Provided information
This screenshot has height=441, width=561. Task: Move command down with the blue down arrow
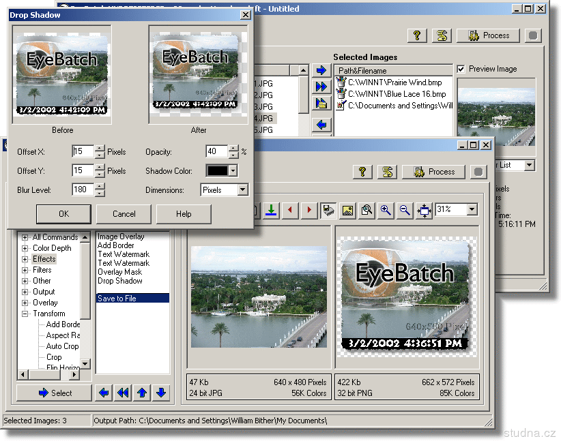161,393
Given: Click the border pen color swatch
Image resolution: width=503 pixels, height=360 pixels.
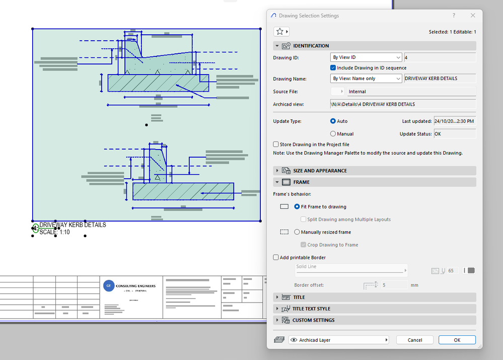Looking at the screenshot, I should click(471, 270).
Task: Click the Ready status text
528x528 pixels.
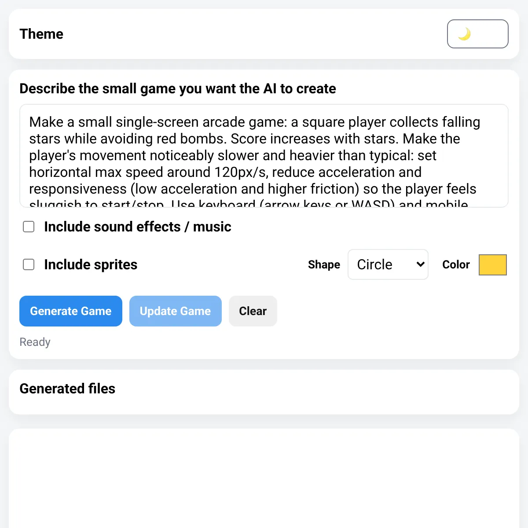Action: 35,342
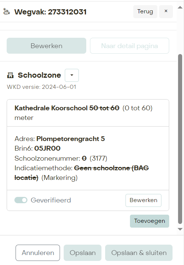
Task: Go back using the Terug button
Action: tap(145, 11)
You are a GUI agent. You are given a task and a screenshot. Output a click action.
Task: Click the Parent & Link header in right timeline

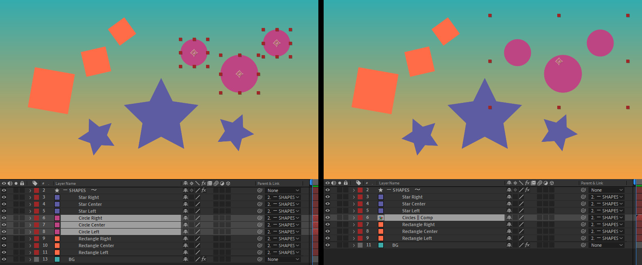click(592, 183)
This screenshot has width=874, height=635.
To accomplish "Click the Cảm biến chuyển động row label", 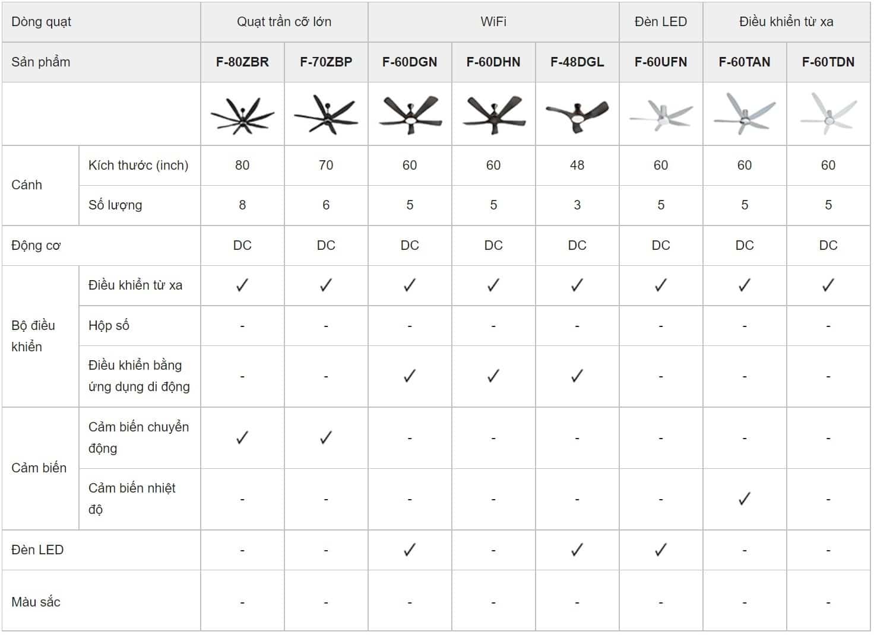I will click(138, 437).
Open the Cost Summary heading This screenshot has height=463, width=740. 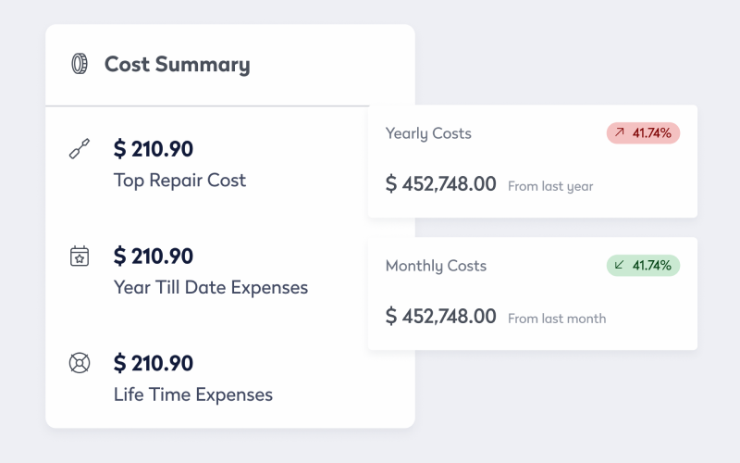coord(177,64)

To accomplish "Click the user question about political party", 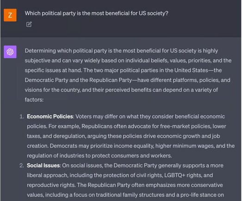I will click(x=96, y=13).
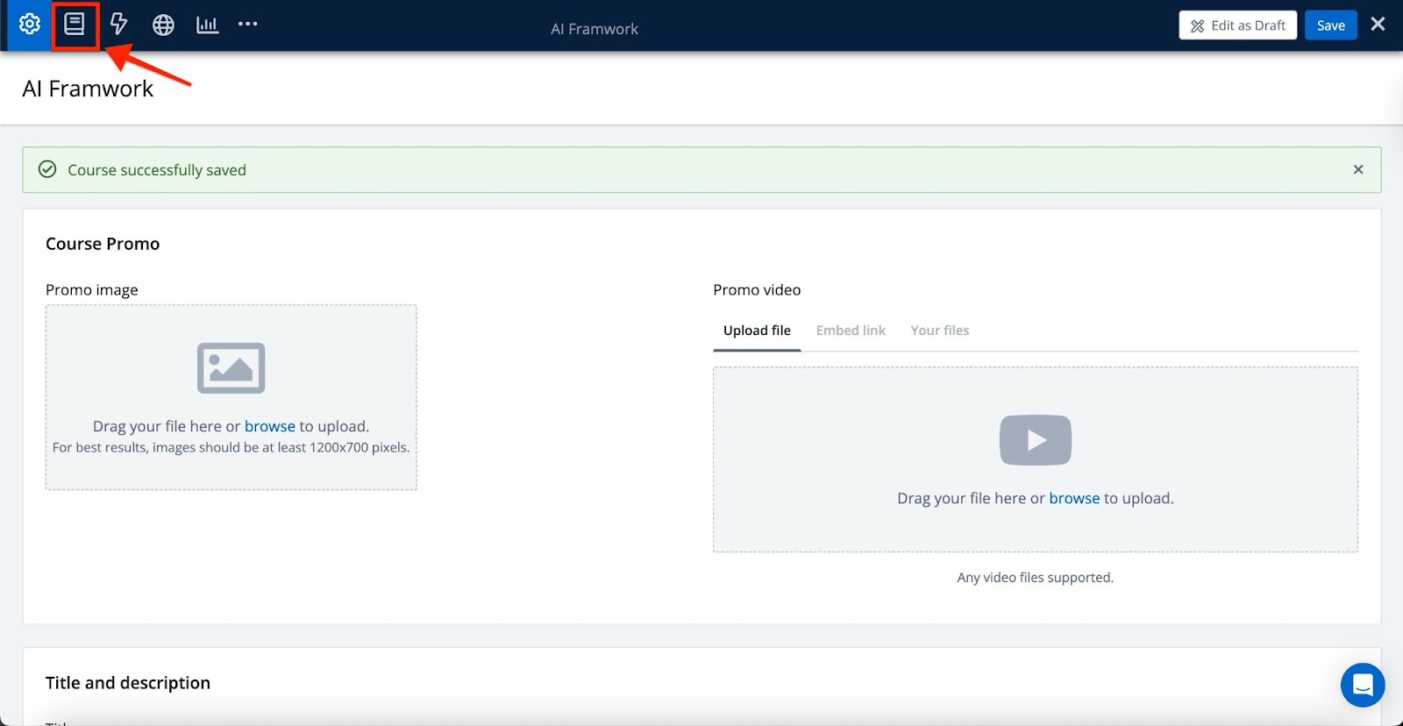1403x726 pixels.
Task: Close the course editor with X
Action: 1378,25
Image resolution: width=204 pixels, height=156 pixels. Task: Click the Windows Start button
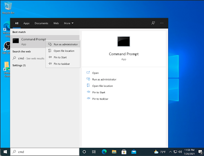click(x=5, y=152)
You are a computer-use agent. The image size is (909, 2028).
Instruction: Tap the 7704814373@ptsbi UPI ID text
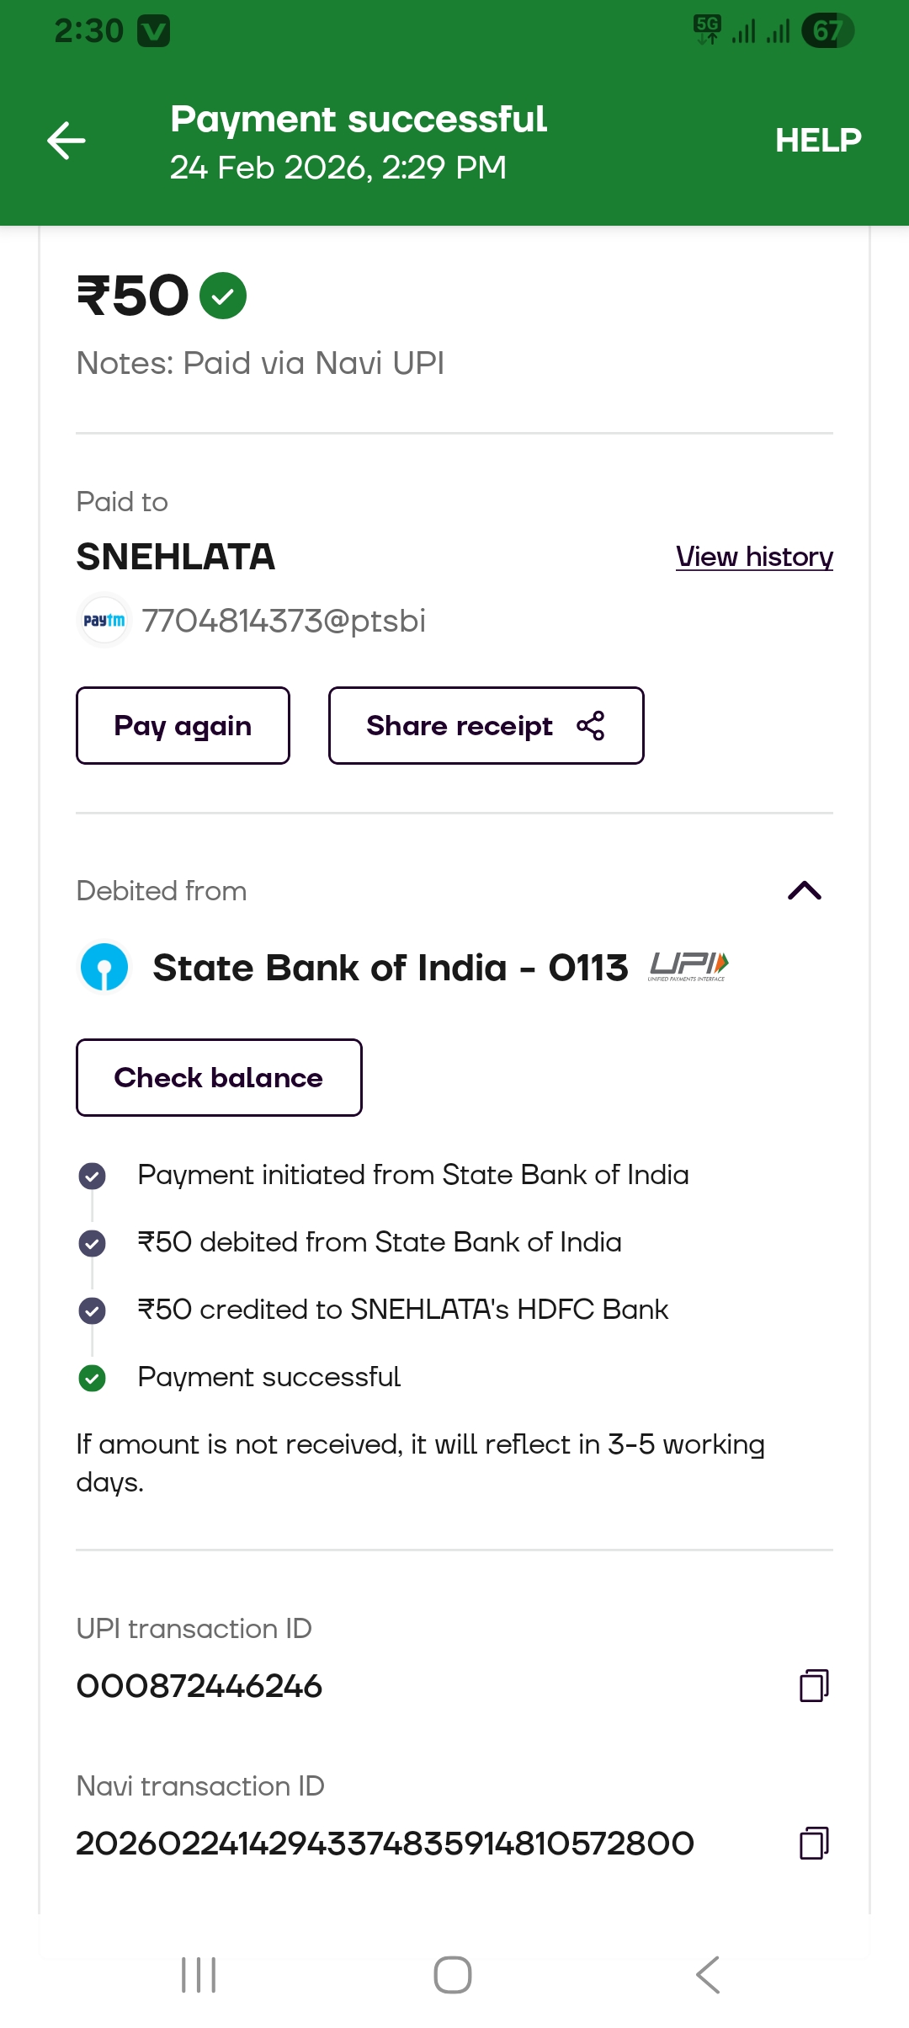(x=284, y=621)
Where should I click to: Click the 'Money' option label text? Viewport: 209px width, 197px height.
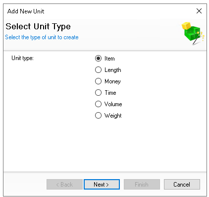pos(112,81)
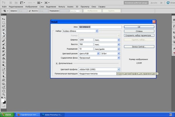Open the Файл menu
The width and height of the screenshot is (175, 117).
[x=4, y=6]
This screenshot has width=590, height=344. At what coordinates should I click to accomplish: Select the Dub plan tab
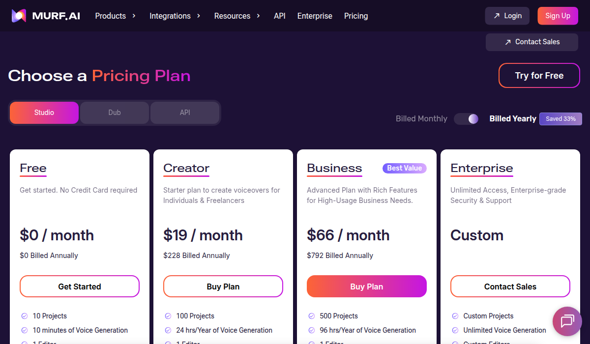click(114, 113)
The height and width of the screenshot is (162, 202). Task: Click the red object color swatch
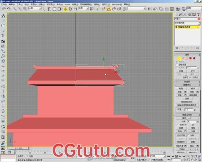point(199,19)
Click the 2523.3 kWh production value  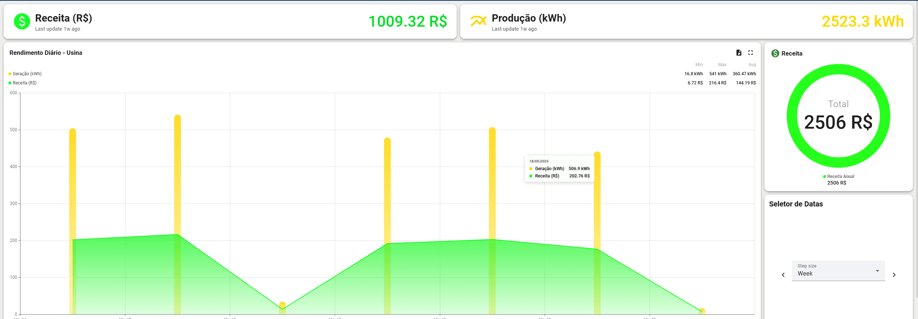tap(863, 22)
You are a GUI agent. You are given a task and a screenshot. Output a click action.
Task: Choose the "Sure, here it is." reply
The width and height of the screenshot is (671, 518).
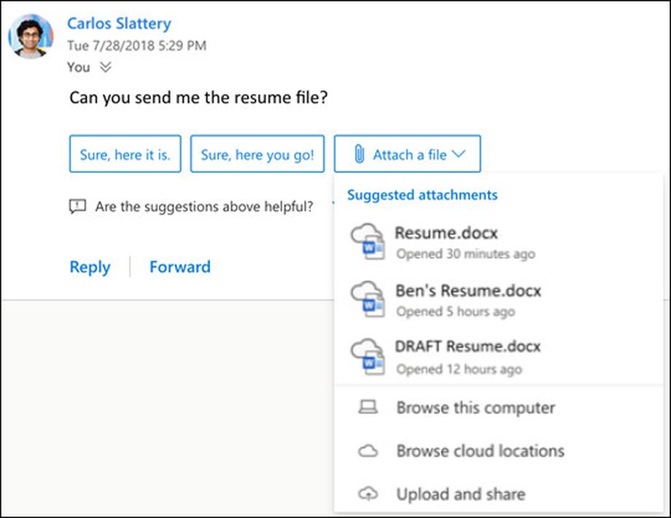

Your instructions
Using the records above, extract exactly and only the lines from the one with "Task: Choose the" through the final line, inclusive, leaving out pictures.

Exercise response
Task: Choose the "Sure, here it is." reply
The width and height of the screenshot is (671, 518).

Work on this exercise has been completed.